A new study confirms that when it comes to assessing heart health, an important question a doctor can ask an African American woman is, “Did you have complications during a pregnancy?”
The study, published Monday in the American Heart Association’s journal Circulation: Cardiovascular Imaging, analyzed data collected on 439 African American women who had a coronary CT angiogram—a scan that takes images of the arteries that supply blood to the heart—and reported a previous pregnancy complication. These women were compared to 445 African American women with similar characteristics, such as age, weight and smoking history, who also had an angiogram but did not report a problem during pregnancy.
The research team looked at three pregnancy complications: preterm delivery (giving birth before the due date), pre-eclampsia (high blood pressure) and gestational diabetes (diabetes that develops during pregnancy). The study showed women who had developed gestational diabetes were most likely to have an angiogram show the presence of coronary artery disease—narrowing or obstruction of the arteries that supply blood to the heart. These women were also more likely to have type 2 diabetes, a condition that causes blood sugar to rise to potentially dangerous levels.
U. Joseph Schoepf, a professor of radiology, medicine and pediatrics at the Medical University of South Carolina who led the study, said he was not surprised by its findings.
“We know from prior literature that pregnancy problems such as gestational diabetes predispose a woman to coronary artery disease later in life,” he said. “That’s not a new finding. We are the first in the field to show that you can use imaging to quantify the extent of disease in women who have had those risk factors.”
Coronary heart disease is the most common type of heart disease. It occurs when plaque builds up in the heart’s arteries, a condition called atherosclerosis. It is the leading cause of death in women and men.
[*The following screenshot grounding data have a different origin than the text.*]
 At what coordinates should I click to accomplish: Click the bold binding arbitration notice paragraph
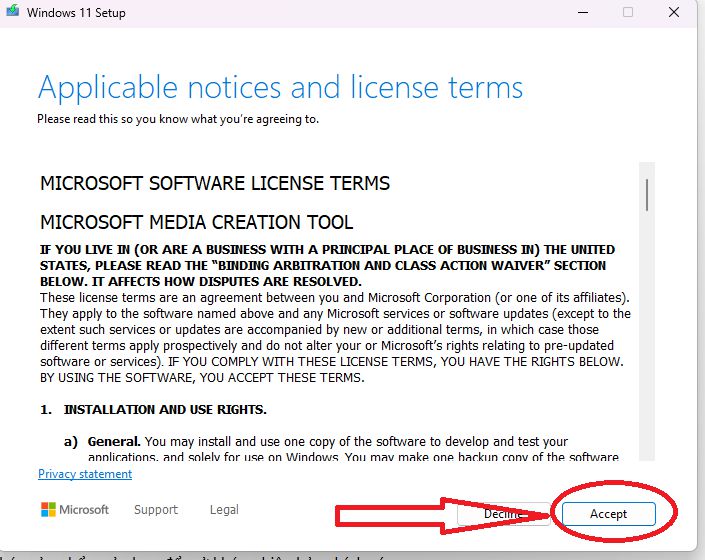coord(327,265)
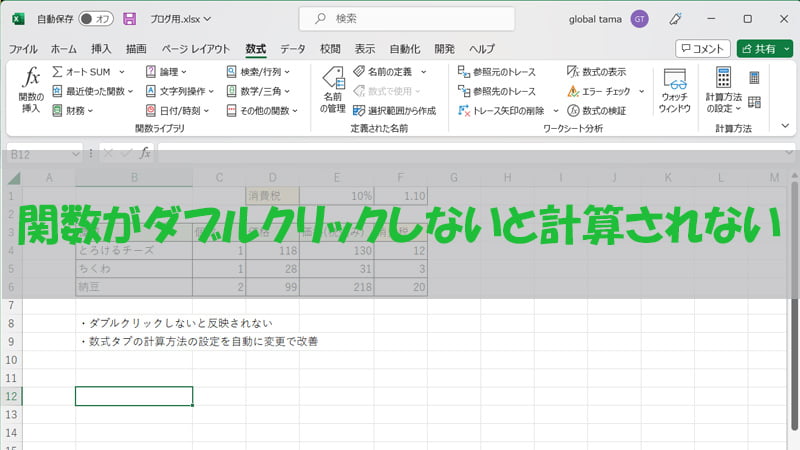Screen dimensions: 800x450
Task: Click Trace Dependents (参照先のトレース)
Action: pyautogui.click(x=496, y=91)
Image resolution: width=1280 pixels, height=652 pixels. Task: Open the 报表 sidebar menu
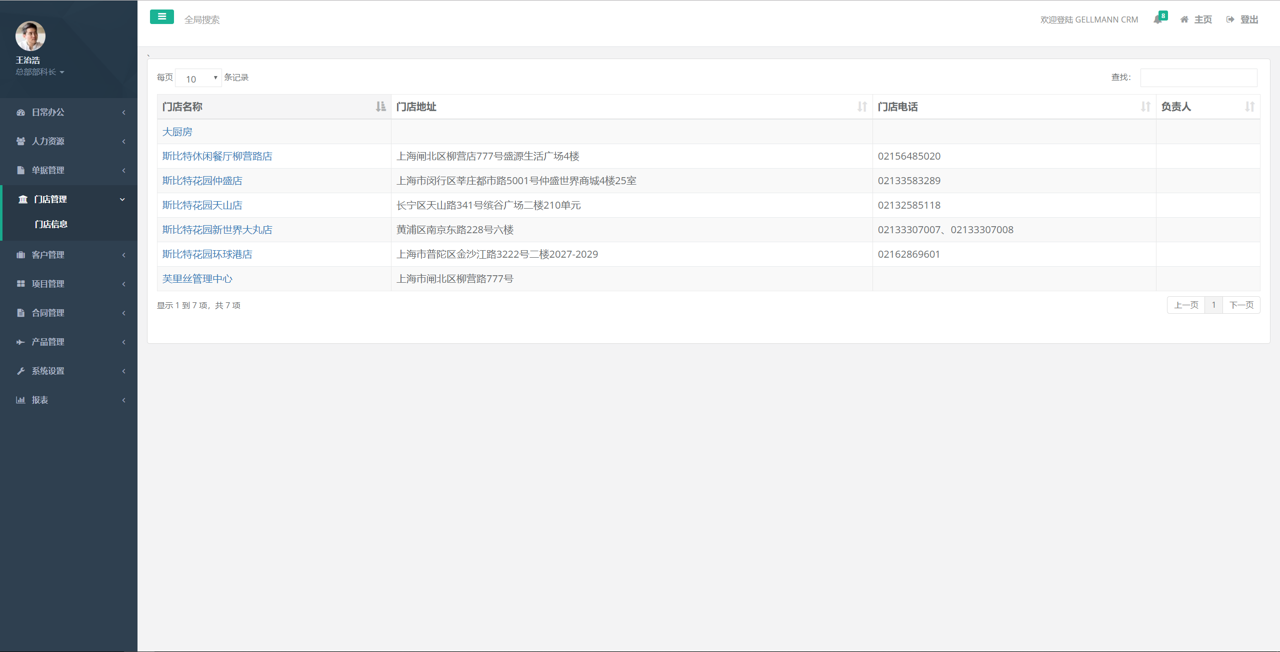(68, 400)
Although the study included only African American women, Schoepf said the findings could be applied to other races and ethnicities.
“For the vast majority of young women, pregnancy is the first true stress test to the heart,” said Schoepf. And when women develop diabetes during pregnancy, “it’s probably the first harbinger of disorders they could be prone to developing.”
About 2 percent to 5 percent of pregnant women develop gestational diabetes, according to the American Pregnancy Association. If not treated, gestational diabetes can result in a large birth weight, a premature delivery or increased need for a cesarean section. Women with gestational diabetes also have an increased risk of developing type 2 diabetes later in life. Diabetes is a known risk factor for heart disease.
Marysia S. Tweet, a cardiovascular medicine specialist at the Mayo Clinic College of Medicine in Rochester, Minnesota, said it is important for women who have had pregnancy complications to “be aware that this history is associated with increased long-term health risks.”
Tweet, who wrote an editorial that accompanied the study, said a diagnosis of gestational diabetes should alert women that it is even more important to “pay attention to aspects of their life that can be modified.” This includes not smoking as well as controlling blood sugar, blood pressure and cholesterol levels. These women should also “adopt heart-healthy eating habits and regular exercise with the goal of achieving and maintaining a healthy weight,” she said.
Although the link between pregnancy complications and heart disease has been written about previously, Schoepf said there’s still a lack of general awareness that what happens during pregnancy can serve as a red flag.
“There is a very long time between a young woman developing pregnancy complications and an older woman developing heart disease,” he said. “We hope that research such as ours will raise awareness that primary care physicians and OB-GYNs need to alert and empower patients to be aware of their risks and inform the physicians they see later in life.”